- Exercise requirements: Output the lines of the records from the line with "The width and" up to and including the line with "Looking at the" as a JSON list of strings, one string per line, skipping blank lines. Leave the pictures out.

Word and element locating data

** start **

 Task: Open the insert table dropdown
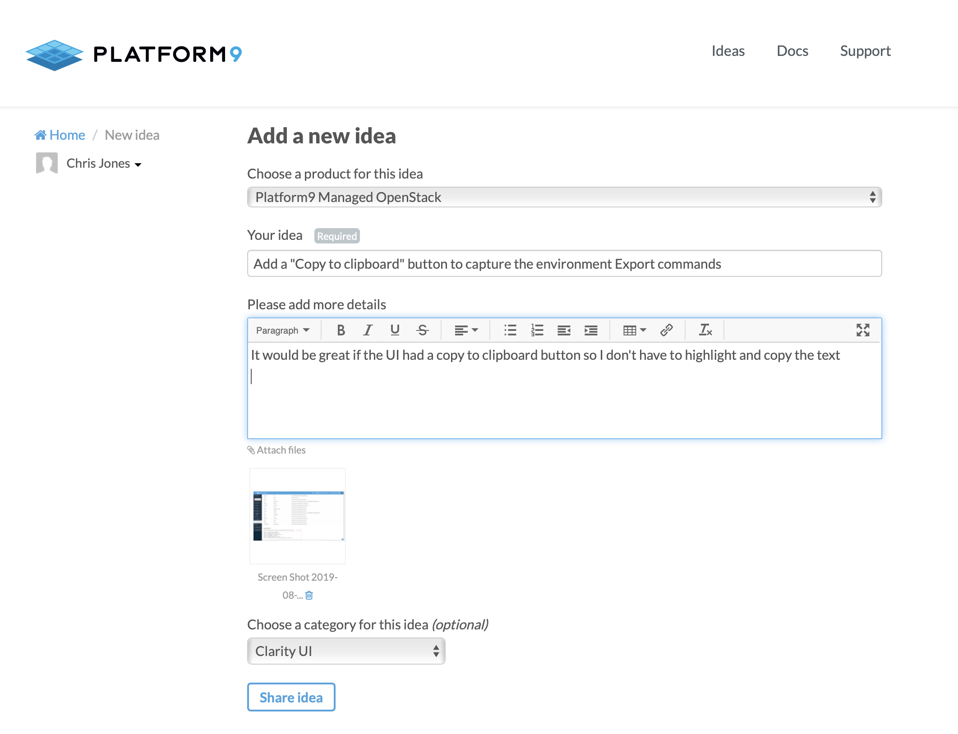click(634, 330)
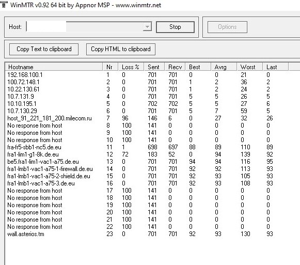Sort by the Loss % column header
The height and width of the screenshot is (265, 300).
pyautogui.click(x=131, y=67)
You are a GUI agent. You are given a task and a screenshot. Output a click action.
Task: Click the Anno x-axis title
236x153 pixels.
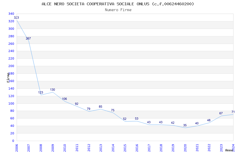point(229,150)
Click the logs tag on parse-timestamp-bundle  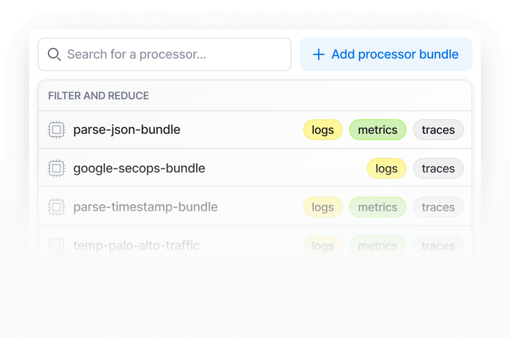coord(322,207)
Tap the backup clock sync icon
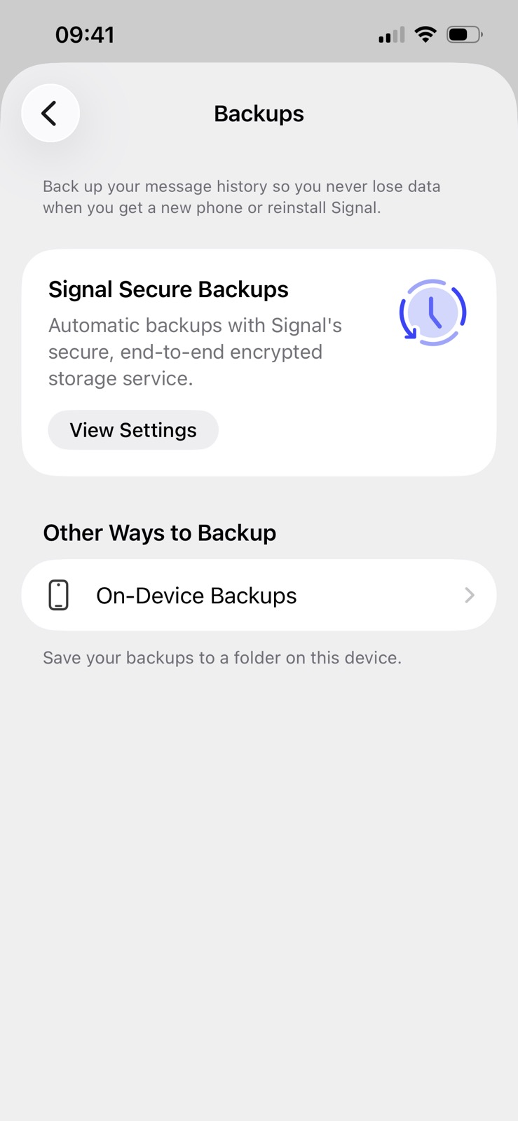This screenshot has height=1121, width=518. pyautogui.click(x=432, y=312)
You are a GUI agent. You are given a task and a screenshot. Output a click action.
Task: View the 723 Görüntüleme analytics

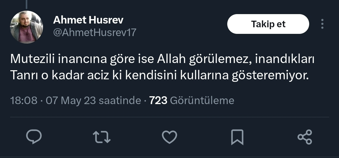(191, 101)
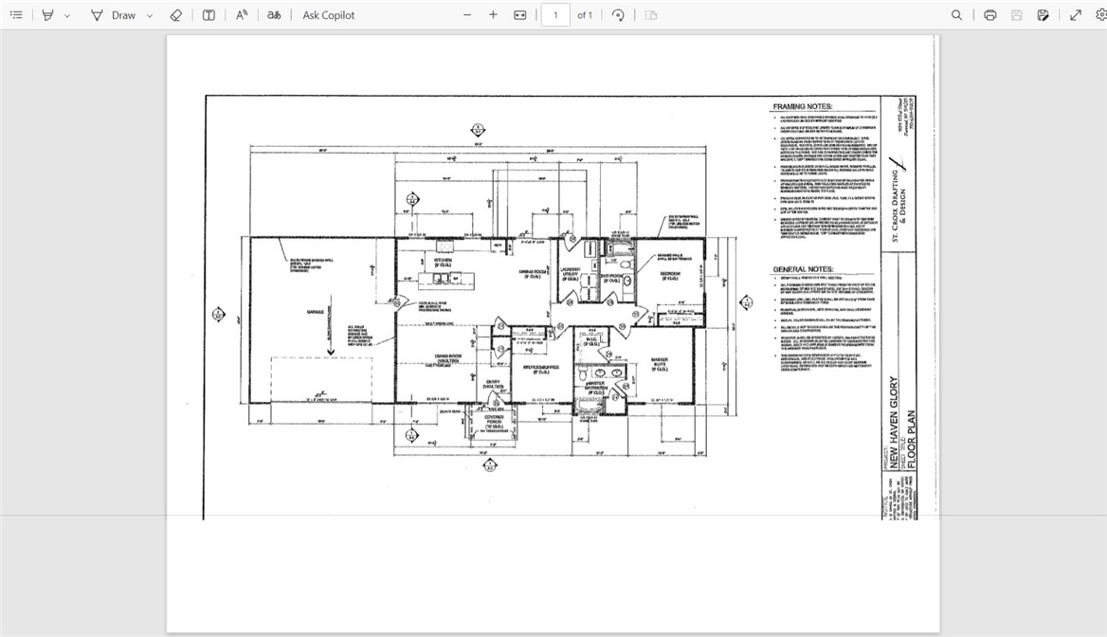Screen dimensions: 1107x637
Task: Open the table of contents panel
Action: coord(16,15)
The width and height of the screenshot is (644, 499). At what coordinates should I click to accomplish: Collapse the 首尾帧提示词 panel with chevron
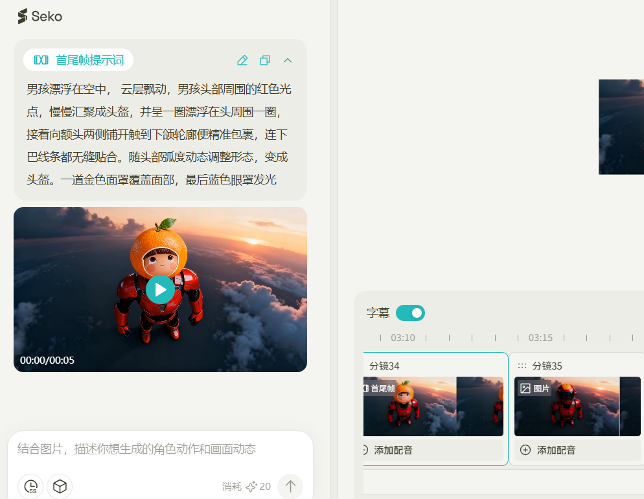pyautogui.click(x=287, y=60)
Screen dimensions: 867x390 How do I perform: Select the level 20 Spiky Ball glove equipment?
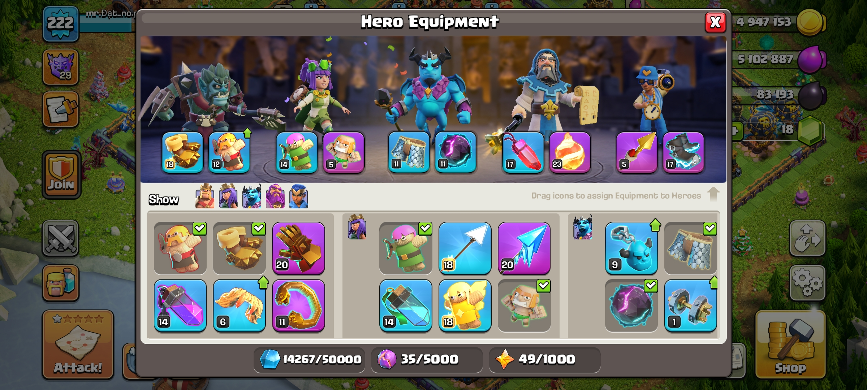click(298, 248)
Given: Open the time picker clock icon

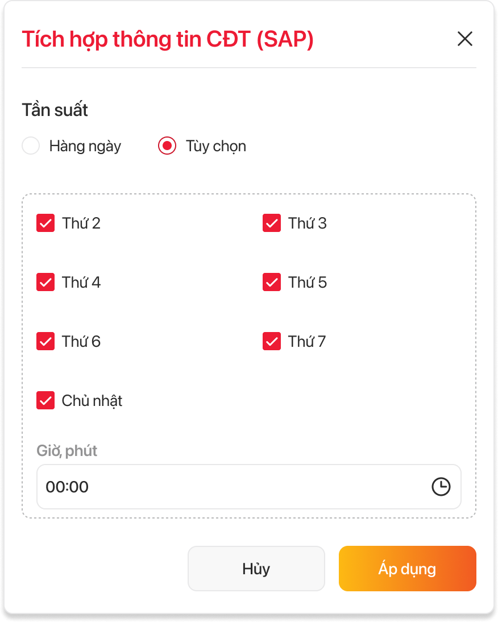Looking at the screenshot, I should click(x=441, y=487).

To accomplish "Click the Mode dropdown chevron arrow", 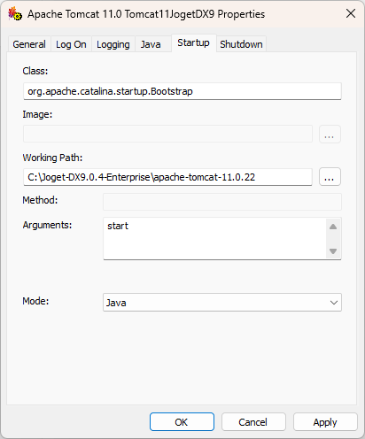I will [x=334, y=303].
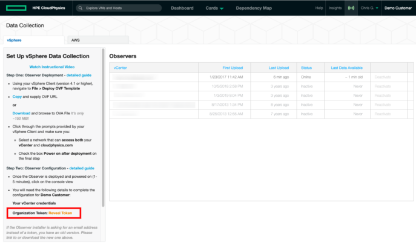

** end **

- Expected answer:
[
  "The width and height of the screenshot is (644, 499). At what coordinates should I click to accomplish: Collapse the 首尾帧提示词 panel with chevron",
  "pyautogui.click(x=287, y=60)",
  "Screen dimensions: 867x390 How do I perform: Select the level 20 Spiky Ball glove equipment?",
  "click(298, 248)",
  "Given: Open the time picker clock icon",
  "Looking at the screenshot, I should click(x=441, y=487)."
]